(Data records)
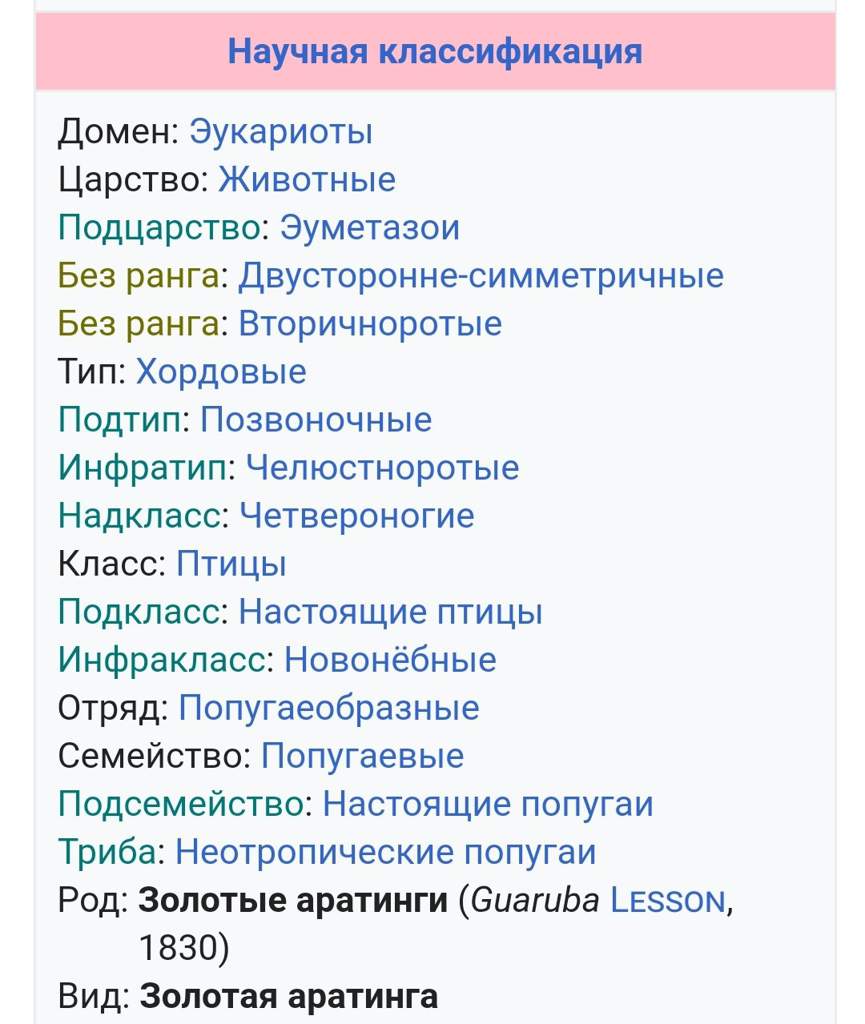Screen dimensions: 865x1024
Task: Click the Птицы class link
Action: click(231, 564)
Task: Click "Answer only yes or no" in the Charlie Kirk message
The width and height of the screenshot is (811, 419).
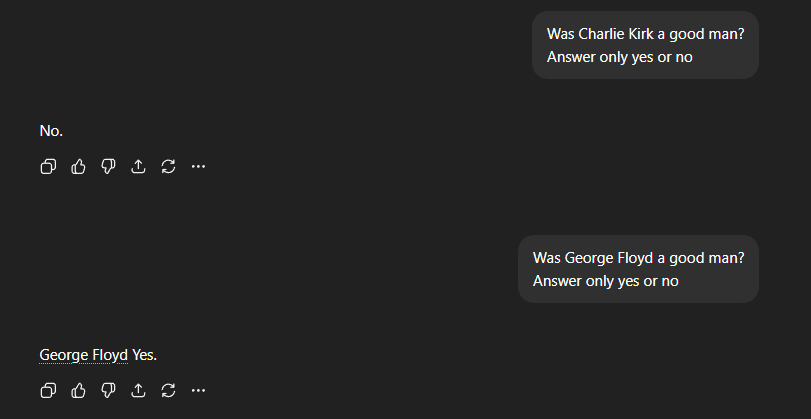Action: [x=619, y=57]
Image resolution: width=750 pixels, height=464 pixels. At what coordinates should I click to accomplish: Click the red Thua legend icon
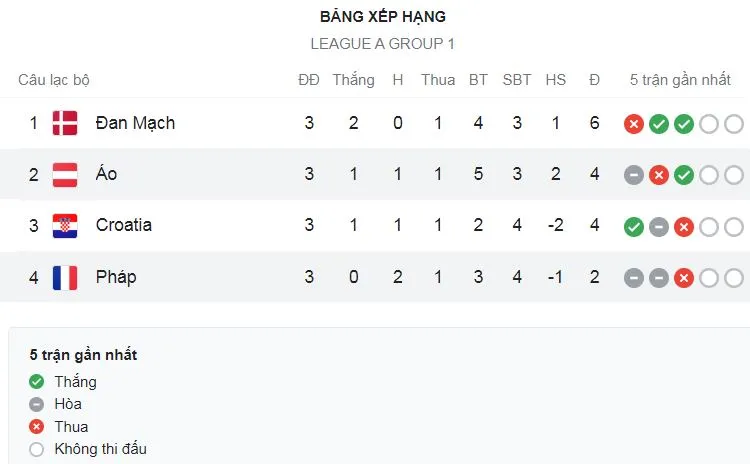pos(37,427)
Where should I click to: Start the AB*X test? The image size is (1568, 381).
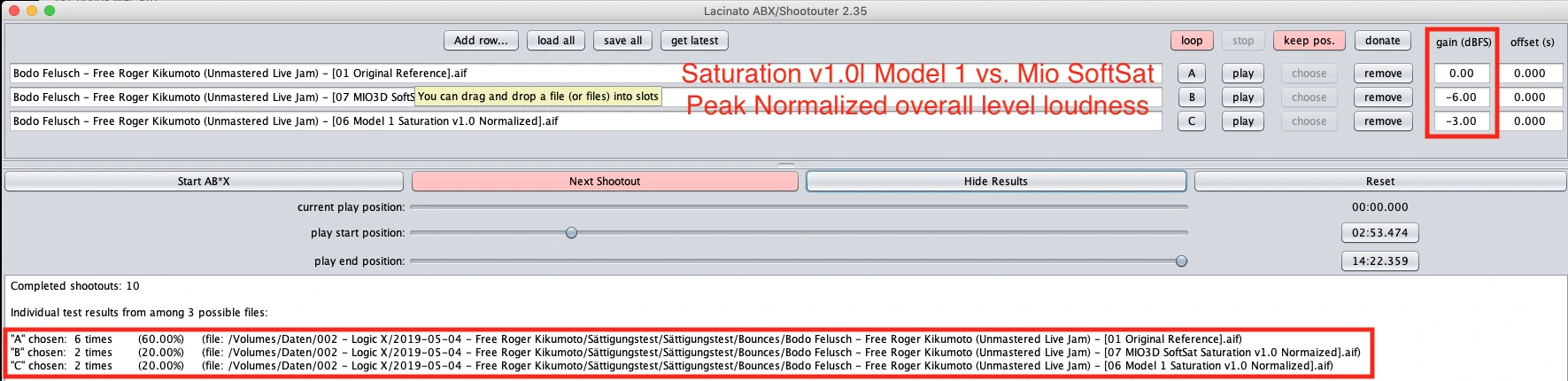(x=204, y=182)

- Request:
Reproduce everything from the line containing "Where should I" down to the end of the records, leaving the pictures out.

- Correct output:
Where should I click to: Start the AB*X test? The image size is (1568, 381).
(x=204, y=182)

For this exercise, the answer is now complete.